Mound, Robswalls, Co. Dublin
Co. Dublin |
Ritual/Ceremonial
Somewhere on the coastal fringe of County Dublin, not far from Robswalls Castle, there is said to be a grass-covered mound whose contents are, by most accounts, human.
Local tradition has it that the people buried there were not soldiers, landowners, or monks, but the victims of a shipwreck, gathered up from the shore and interred together in a single raised mound of earth. No marker identifies it. Its exact position has never been precisely established.

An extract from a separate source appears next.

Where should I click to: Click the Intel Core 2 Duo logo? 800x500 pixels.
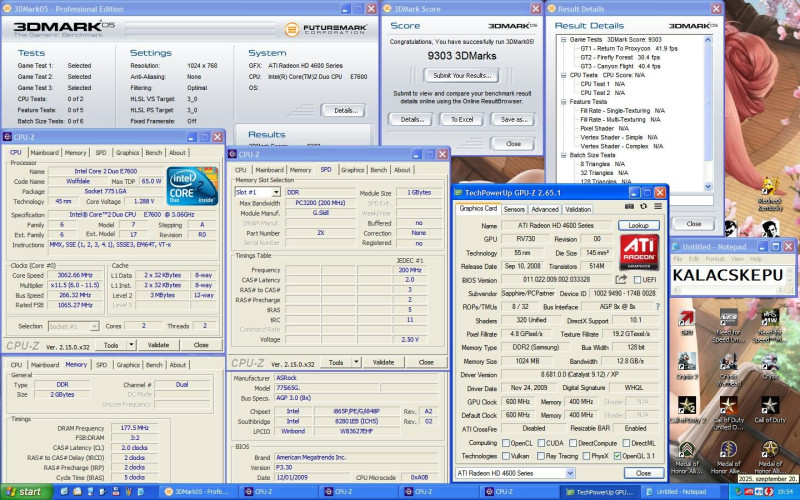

The mound appears in the work of Mc Dix, writing in 1897, who noted its proximity to Robswalls Castle and described it as grass-covered. The association with shipwreck victims was recorded later by Flanagan in 1984, drawing on the kind of oral tradition that tends to attach itself to unexplained earthworks in coastal parishes. Whether the mound predates any particular wreck, or whether the story grew around a feature that was already there, is not something the surviving record makes clear. Robswalls Castle itself still stands in the area, a reminder that this stretch of the Dublin coastline was once well within reach of maritime traffic, and all the hazards that came with it. Mass graves of shipwreck victims, sometimes little more than pit burials dug quickly above the tideline, are not unknown along the Irish coast, and a mounded form could easily result from such an improvised interment.
Because the mound has not been precisely located, visiting with any expectation of finding it would require some patience and a willingness to explore the fields and ground around Robswalls. The castle itself provides a reasonable orientation point. The surrounding landscape is low-lying and largely agricultural, so access may depend on the time of year and the condition of the land. There is nothing to mark the spot, no signage or enclosure, and the grass-covered surface described by Mc Dix would make it easy to pass without recognition. What gives the place its particular quality is precisely that ambiguity, a mound that might be anything, carrying a local memory of people lost at sea.